Thanks very much Roger and Belgian, your thoughts and ideas have been digested and will be very useful when I am ready to collect the van.

Cheers also Tony, It might well be an idea to stop overnight at the garage or certainly within a short journey from the garage to check everything over properly.

Any other hints or tips very much appreciated


----------



## Nosha (Nov 6, 2008)

Sorry but the FIRST thing to do is carry out an HPI check to make sure it's NOT stolen, NOT on finance and NOT an insurance write-off!!!

Then follow the advice of the other guys... service history etc. Good luck, apart from a house it's the BIGGEST purchase we've ever made and I'm sure it's the same for you!


----------



## Hazy-thoughts (Nov 12, 2008)

It certainly is Nosha, and thanks for the advice


----------



## Belgian (Nov 12, 2008)

Here is a model buyers agreement in German:
http://www.abgcampertechniek.nl/consument/kaufvrtr.pdf


----------



## Deleted member 775 (Nov 12, 2008)

Nosha said:


> Sorry but the FIRST thing to do is carry out an HPI check to make sure it's NOT stolen, NOT on finance and NOT an insurance write-off!!!
> 
> Then follow the advice of the other guys... service history etc. Good luck, apart from a house it's the BIGGEST purchase we've ever made and I'm sure it's the same for you!
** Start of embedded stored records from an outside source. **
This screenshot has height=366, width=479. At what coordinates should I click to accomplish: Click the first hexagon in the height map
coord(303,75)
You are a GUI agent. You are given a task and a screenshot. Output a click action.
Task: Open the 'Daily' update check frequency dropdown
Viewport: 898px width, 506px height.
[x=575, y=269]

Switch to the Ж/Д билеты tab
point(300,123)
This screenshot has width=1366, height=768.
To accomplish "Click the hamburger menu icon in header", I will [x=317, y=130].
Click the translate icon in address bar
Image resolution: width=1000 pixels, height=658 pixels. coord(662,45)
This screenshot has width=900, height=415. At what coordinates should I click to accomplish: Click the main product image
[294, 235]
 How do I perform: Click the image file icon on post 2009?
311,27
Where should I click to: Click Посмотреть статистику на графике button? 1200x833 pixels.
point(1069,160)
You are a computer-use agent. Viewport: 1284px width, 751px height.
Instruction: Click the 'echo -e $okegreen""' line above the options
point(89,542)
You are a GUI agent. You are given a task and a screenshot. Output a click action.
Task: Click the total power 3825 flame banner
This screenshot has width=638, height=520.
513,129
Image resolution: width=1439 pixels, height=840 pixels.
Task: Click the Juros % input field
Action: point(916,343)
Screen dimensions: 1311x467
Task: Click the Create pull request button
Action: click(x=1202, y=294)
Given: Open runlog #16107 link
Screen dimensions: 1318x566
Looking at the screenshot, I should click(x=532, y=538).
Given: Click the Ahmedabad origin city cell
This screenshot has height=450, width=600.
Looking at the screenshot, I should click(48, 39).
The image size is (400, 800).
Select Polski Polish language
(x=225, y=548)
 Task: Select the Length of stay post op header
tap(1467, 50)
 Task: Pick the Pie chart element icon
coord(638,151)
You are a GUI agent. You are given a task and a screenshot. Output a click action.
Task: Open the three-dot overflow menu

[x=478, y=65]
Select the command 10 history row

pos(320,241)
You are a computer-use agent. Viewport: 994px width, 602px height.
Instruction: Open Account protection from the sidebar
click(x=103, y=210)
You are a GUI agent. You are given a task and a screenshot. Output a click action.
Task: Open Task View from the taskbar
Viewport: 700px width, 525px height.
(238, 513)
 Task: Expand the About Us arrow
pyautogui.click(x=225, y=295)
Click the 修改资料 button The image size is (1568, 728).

may be wrong but will a uk h.p.i check cover a non uk purchase, dont know of a foreign check the equivalent in the uk as i have never bought abroad . be nice to find out though.


----------



## messenger 2.5td (Nov 12, 2008)

*What to check before purchase*

Do the aa or the rac offer checks for their members on vehicles purchased abroad?Andy.


----------



## Deleted member 207 (Nov 12, 2008)

The process of changing ownership in Germany is a bit different, the original owner has to surrender the number plates issued to them at the registration office, produce all the registration, ownership documents and their identity papers to the authorities who check the VIN and (I assume) a police vehicle check as it took about two hours. Then the new owner can get their number plates after providing ID, bill of sale, compulsory insurance, etc.
I think that official proof of ownership is the registration document - but I'm not 100% sure.
The company (choice of two) selling the insurance and issuing the number plates had a computer so maybe the ownership check is done at that point.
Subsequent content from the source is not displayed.